Rescale the records below by copying every line, requests included, and multiplying each number in the answers (the coordinates and the viewport width and height) by 2.6, rounding to the nearest whole number with halves going up.

ENTRIES PROVIDED:
------------------------------------------------
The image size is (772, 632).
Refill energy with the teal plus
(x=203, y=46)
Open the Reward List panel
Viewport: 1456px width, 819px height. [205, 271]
------------------------------------------------
WRITTEN REPLY:
The image size is (772, 632).
Refill energy with the teal plus
(x=528, y=120)
Open the Reward List panel
Viewport: 3786px width, 2129px height. [533, 705]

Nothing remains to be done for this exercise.